▶ [PROBLEM REQUIREMENTS] Since only the written part is wanted, repeat the records exactly and omit the pictures.

Collected data entries:
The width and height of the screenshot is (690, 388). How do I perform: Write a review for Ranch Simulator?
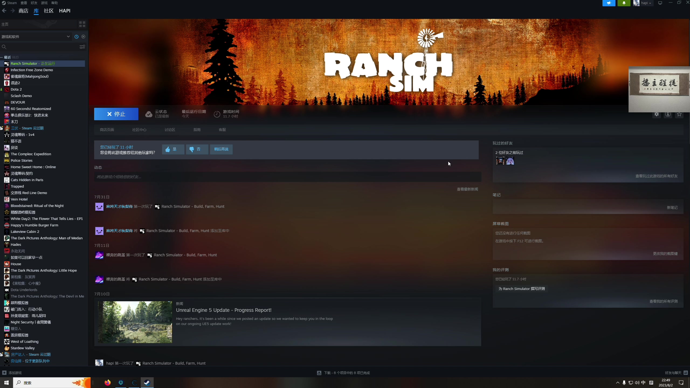521,289
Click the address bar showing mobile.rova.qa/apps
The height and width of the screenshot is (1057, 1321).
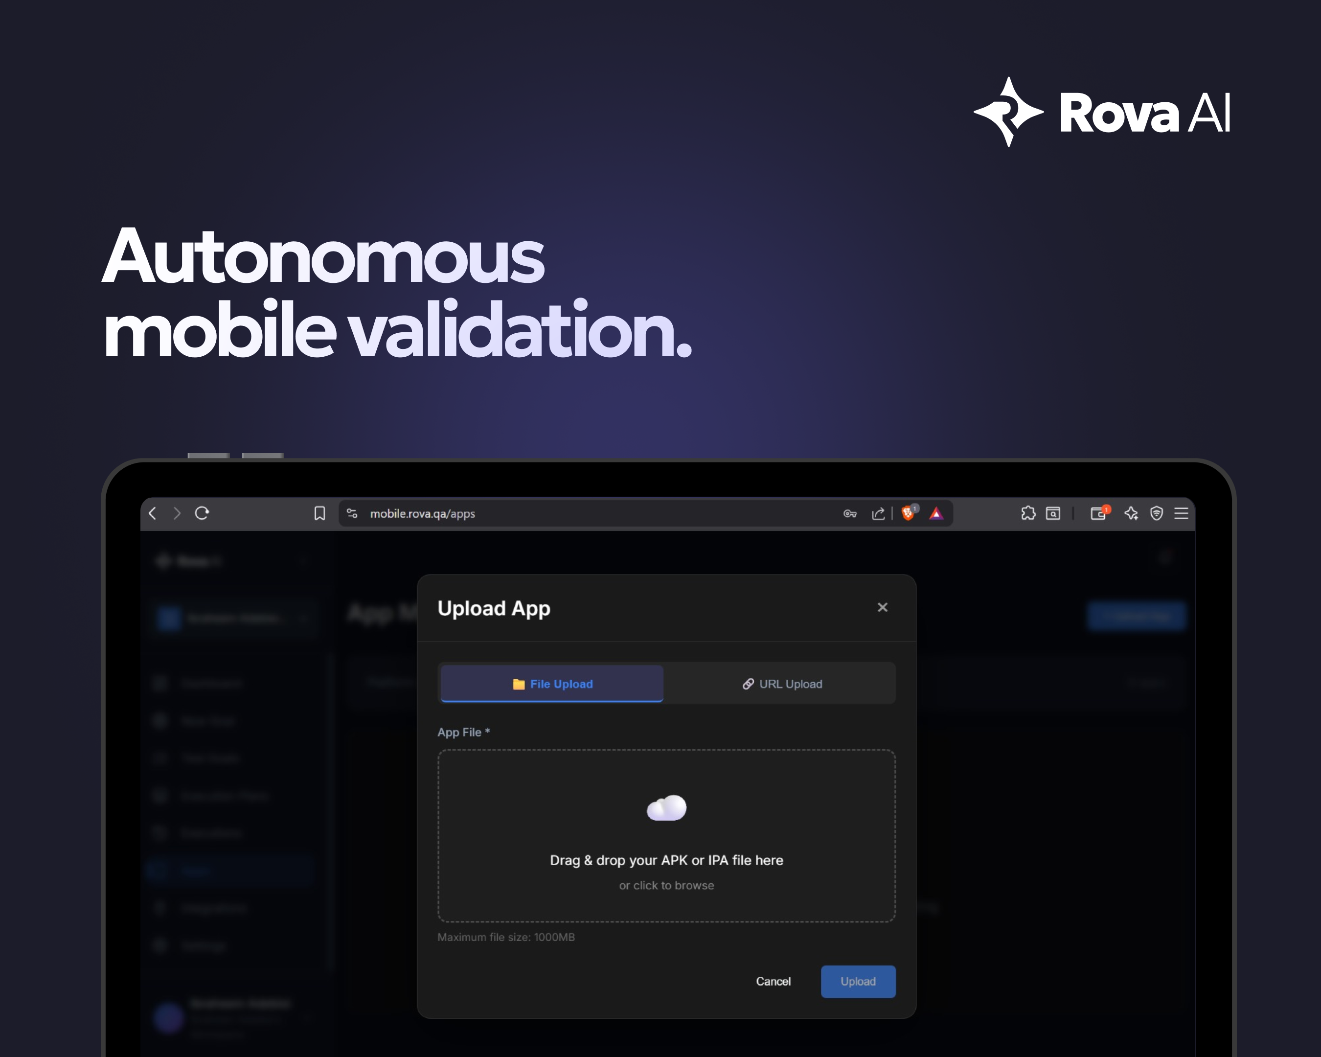pos(423,513)
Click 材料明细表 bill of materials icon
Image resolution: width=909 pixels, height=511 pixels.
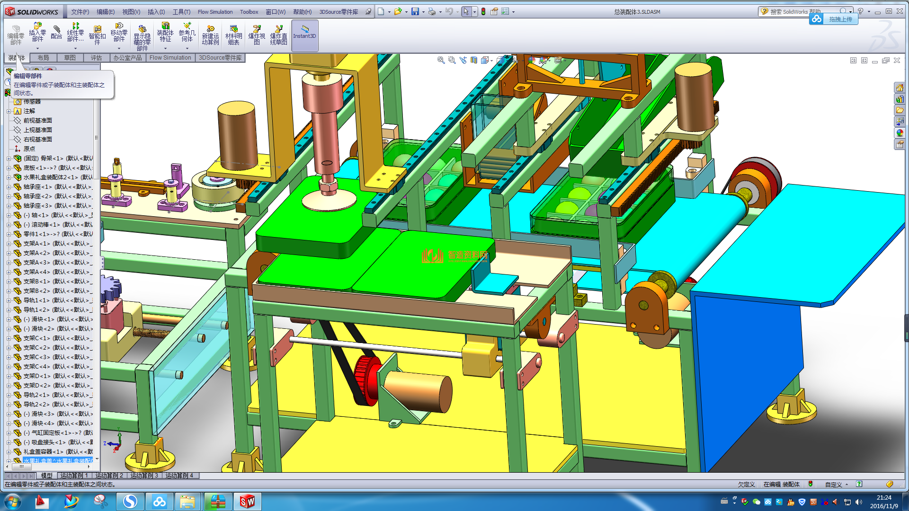pyautogui.click(x=233, y=35)
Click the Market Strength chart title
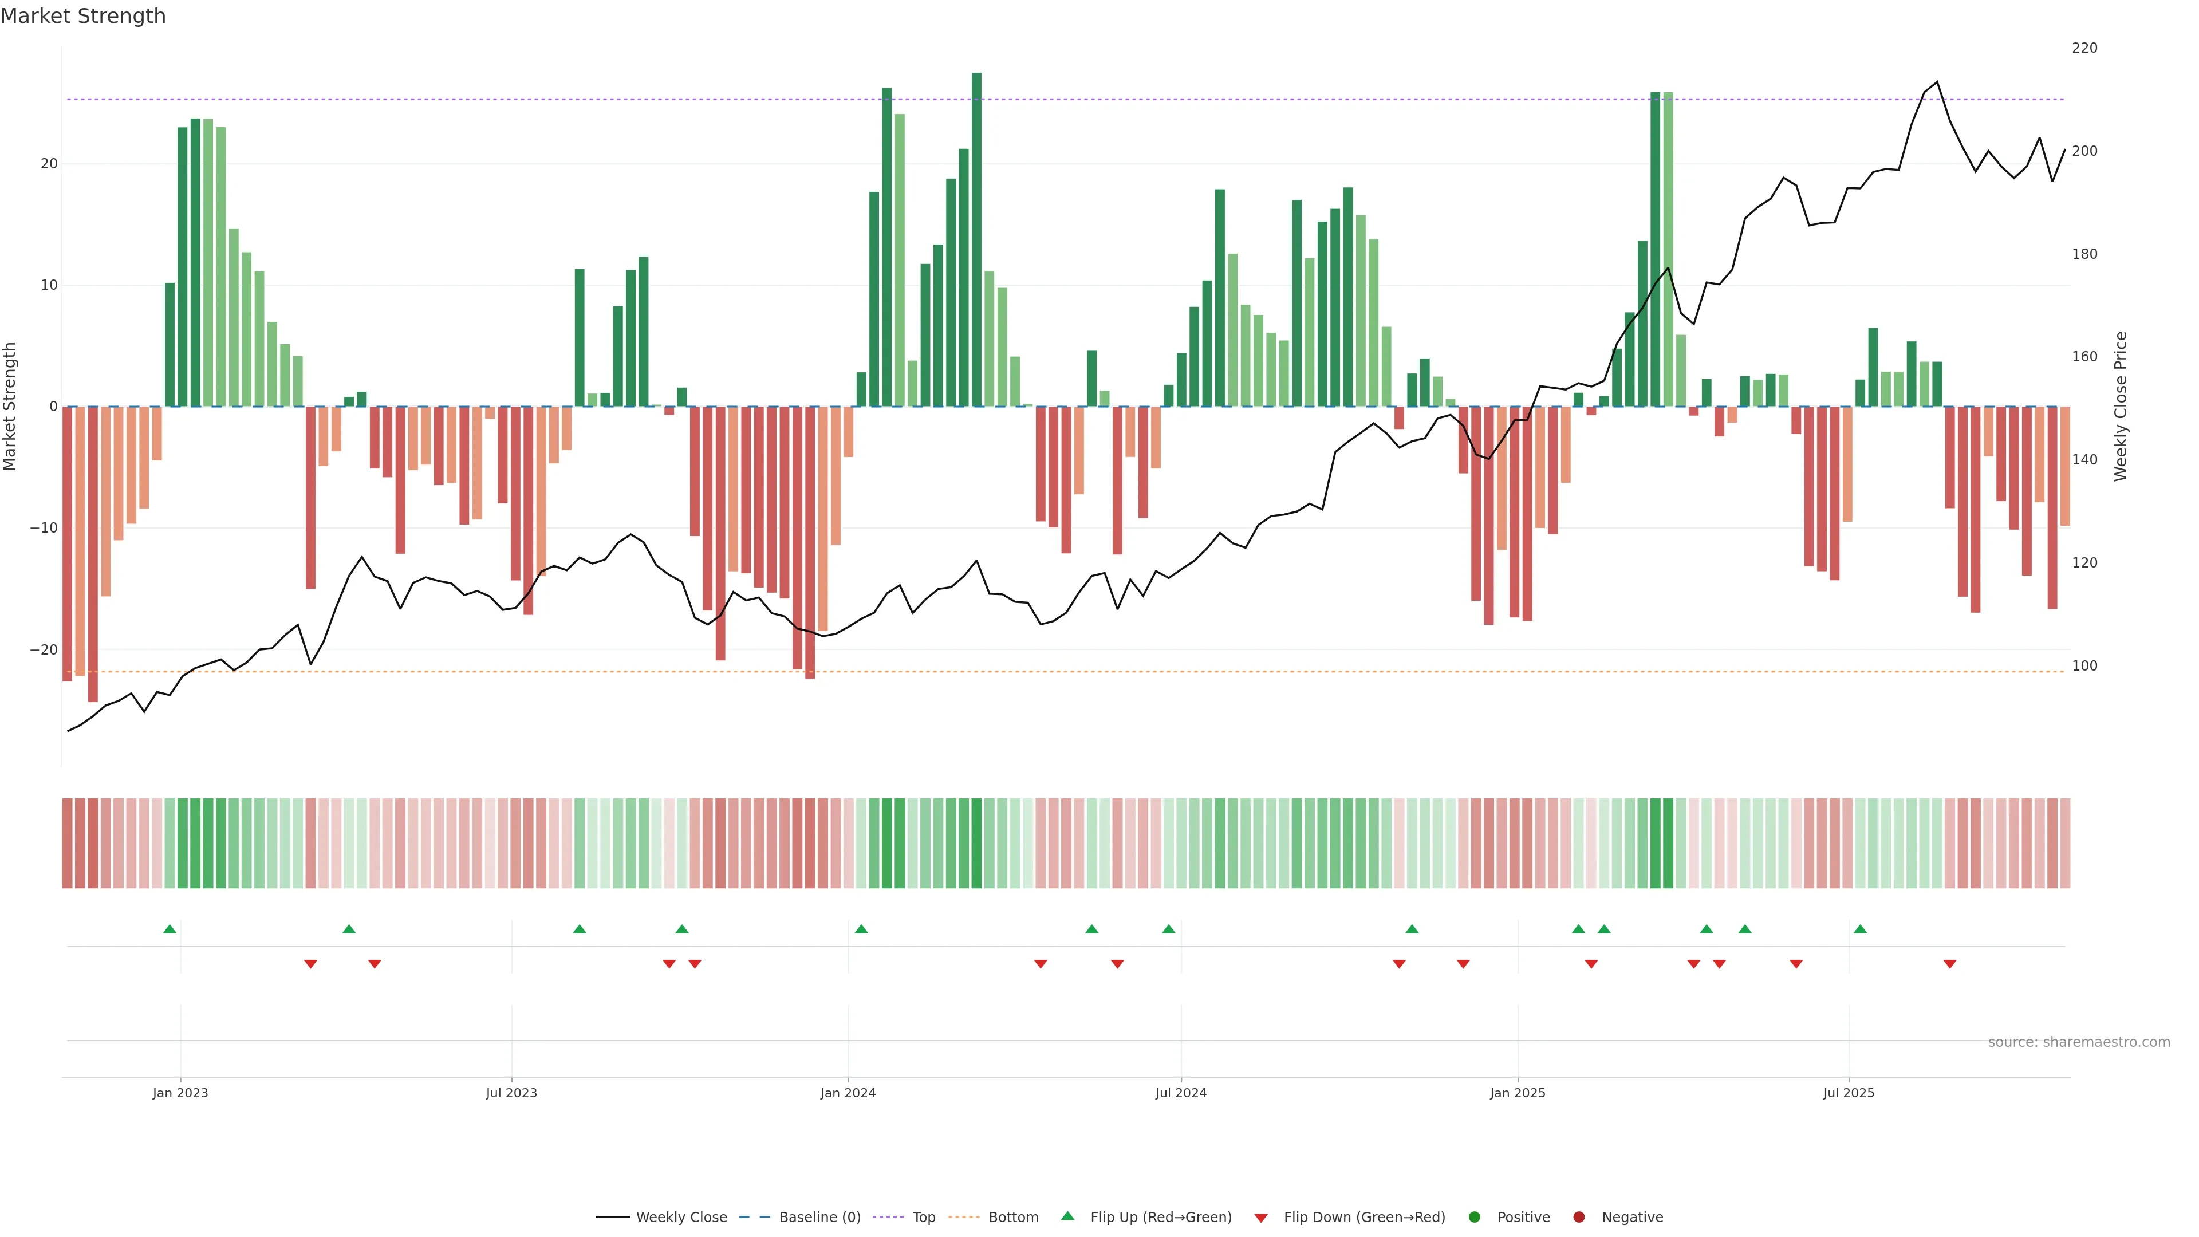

▶ [OUTPUT BELOW]
The width and height of the screenshot is (690, 388). How do I perform: Write a review for Ranch Simulator?
521,289
Click the address bar showing mobile.rova.qa/apps
The height and width of the screenshot is (1057, 1321).
pos(423,513)
Click 材料明细表 bill of materials icon
Image resolution: width=909 pixels, height=511 pixels.
pyautogui.click(x=233, y=35)
Click the Market Strength chart title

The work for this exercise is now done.